Doing that would actually saturate the local routers, unless it's only you doing it and nobody else. The ISP always oversells the network capacity under the assumption that not all of the users in a building or a city block will be using all of it at once, and if they do then they'll just throttle everyone equally.

For example, one of the networks I use actually has something like 200 Mbps of bandwidth to the internet, yet there are hundreds of customers with 10 Mbps DSL lines sold to them. I'd estimate each of them actually has less than 256 kbps reserved, which means the ISP has oversold the network capacity more than 40 times.

And this is the real reason why Comcast wants to throttle torrents.
PatTheRat
not rated yet Aug 25, 2012
I don't believe the inventor researched this very much, as this has been possible for at least a couple of years now. In Windows 7, you connect to all the hotspots and then bridge them together. We have done this at several client locations so that they have redundancy in the case of a failure of one or multiple ISP providers, but also provides faster speed. So will someone give me $50,000 for showing how to do it???? :-)
PatTheRat
not rated yet Aug 25, 2012
Tried to post the link, but the spam filter here will not allow it. Just research "Microsoft Virtual WiFi" and you'll get more info on the many ways to do this. Microsoft has had the technology for years now.
Skultch
not rated yet Aug 31, 2012
I don't believe the inventor researched this very much, as this has been possible for at least a couple of years now. In Windows 7, you connect to all the hotspots and then bridge them together. We have done this at several client locations so that they have redundancy in the case of a failure of one or multiple ISP providers, but also provides faster speed. So will someone give me $50,000 for showing how to do it???? :-)

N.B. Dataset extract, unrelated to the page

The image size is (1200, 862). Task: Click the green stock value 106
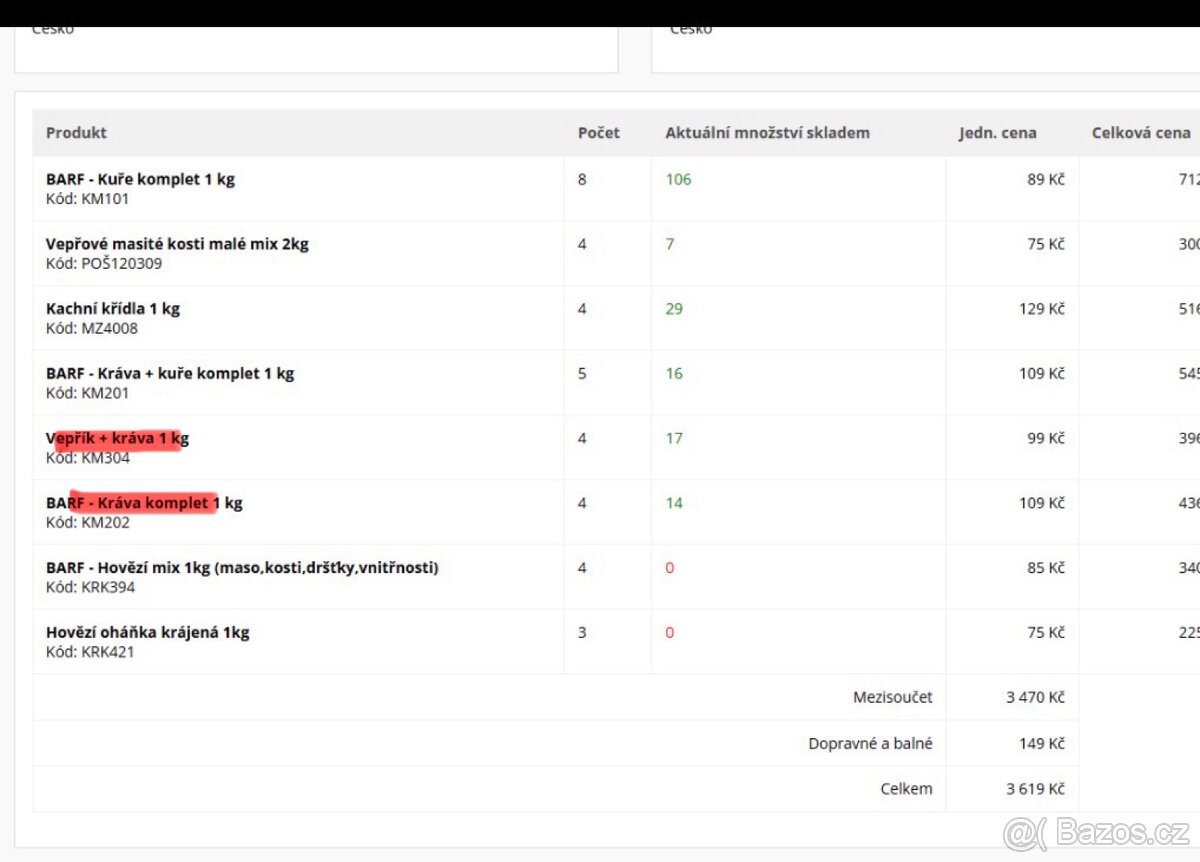[x=678, y=179]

Bonding the same type of services is easy. Bonding DOCSIS (cable modem)with DSL, or WiFi, or T1, etc, to each other never works well, even with the expensive load balancing routers currently on the market. Up until I read this, I was under the impression that no one had figured out a good protocol to handle all the different routes, latencies and packet losses, and that's just the beginning of the hurdles. You are going to get non-zero packet loss with any wireless transmission anywhere outside a controlled lab setting.